-- ESTRATTO DELLA PAGINA --
#####

L’editoriale del Direttore Daniela Piesco 

Vi ricordate quando qualche settimana fa l’intero sistema mediatico italiano si è fermato per una ciocca di capelli? Quando Romano Prodi, con un gesto tanto maldestro quanto discutibile, ha tirato per i capelli una giornalista che gli stava facendo domande? Apriti cielo. Editoriali infuocati, opinionisti in lacrime, talk show schierati in difesa della libertà di stampa. “Le donne non si toccano.” “I giornalisti non si toccano.” “Il diritto di fare domande è sacro.” Una nazione intera sospesa tra sdegno e moralismo, il pelo nell’uovo elevato a causa nazionale.

Eppure oggi, mentre scrivo, due giornalisti sono stati bruciati vivi. Non metaforicamente. Letteralmente. Uccisi in un bombardamento israeliano che ha colpito una tenda dove si trovavano reporter palestinesi nei pressi del complesso medico Al-Nasser, a Khan Yunis, nel sud della Striscia di Gaza. Le immagini che stanno circolando sui social sono di una violenza disumana: corpi che si contorcono tra le fiamme, telecamere carbonizzate, tende ridotte in cenere. Non è una scena di guerra qualunque: è l’assassinio di chi sta lì per raccontare, per testimoniare, per garantire che almeno una traccia della verità sopravviva.

#####

-- DATI --
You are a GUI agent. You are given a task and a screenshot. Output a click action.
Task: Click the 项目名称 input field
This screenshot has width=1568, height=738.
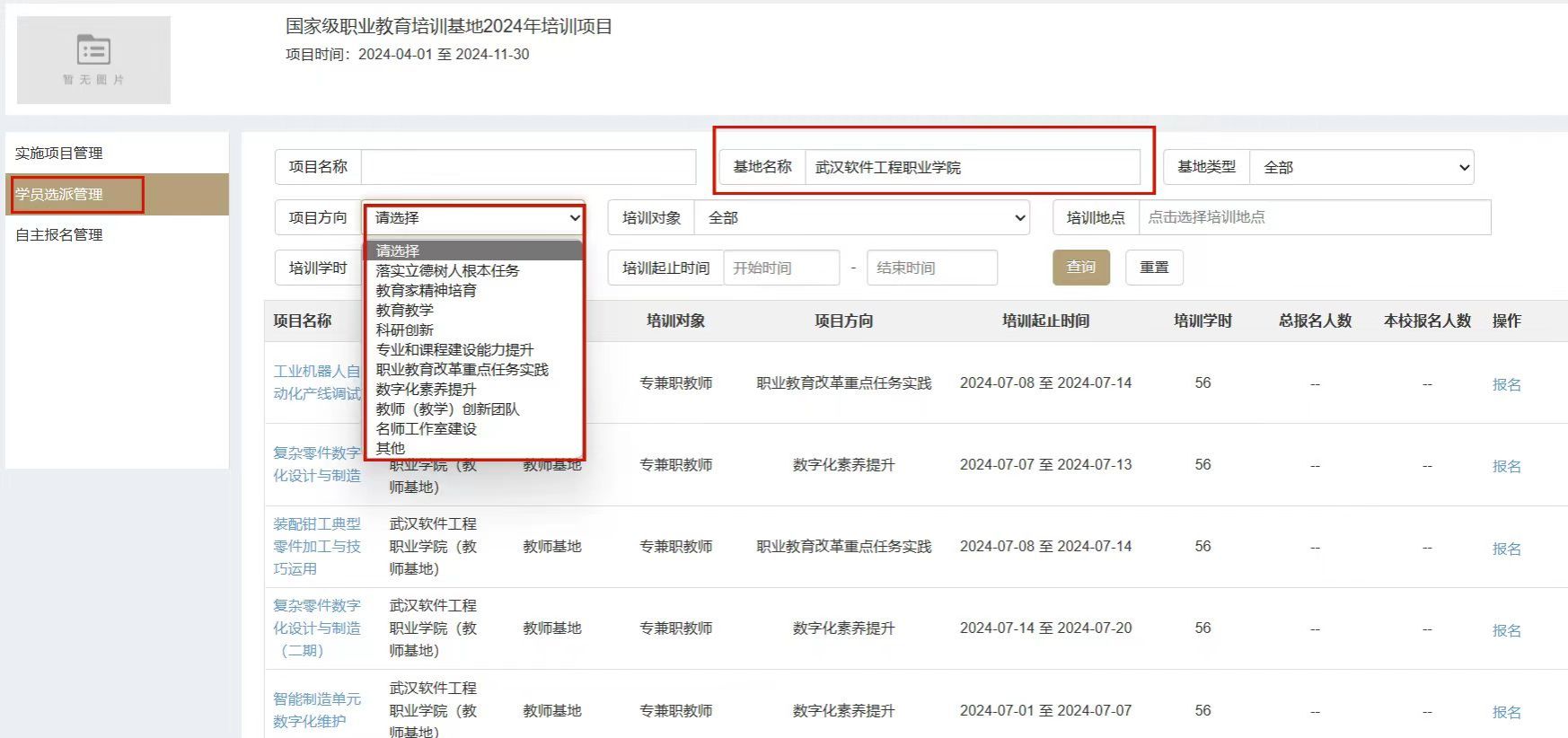click(x=528, y=167)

#####

-- ESERCIZI DA SVOLGERE --
1. Secondo l'editoriale, dove si trovava la tenda colpita dal bombardamento?
2. Scrivi il seguito dell'editoriale sui giornalisti uccisi a Gaza, ripartendo dopo l'ultima frase.
Il materiale non ha alcun legame con l'editoriale.

-- SOLUZIONI DELL'ESERCIZIO --
1. Nei pressi del complesso medico Al-Nasser, a Khan Yunis, nel sud della Striscia di Gaza.

2.
E i nostri media? Zitti. Muti. Paralizzati in una nebbia complice fatta di silenzi, omissioni, distrazioni. Nessuna apertura dei telegiornali, nessun monologo indignato, nessuna prima pagina vestita di nero. Niente. Dove sono finiti quei paladini della libertà di stampa che qualche giorno fa si stracciavano le vesti per una ciocca di capelli? Dove sono finiti i difensori dell’articolo 21 della Costituzione, quelli che invocano il diritto all’informazione come pilastro della democrazia?

Due giornalisti morti, altri sette feriti gravemente. Più di 254 giornalisti uccisi da quando è iniziata l’offensiva israeliana a Gaza, il 7 ottobre 2023. Cinquantamila morti in totale, la maggior parte donne e bambini. E noi qui, a discutere di galateo istituzionale, a indignarci per un gesto scortese mentre altrove si consuma un massacro quotidiano sotto gli occhi di chi dovrebbe documentarlo.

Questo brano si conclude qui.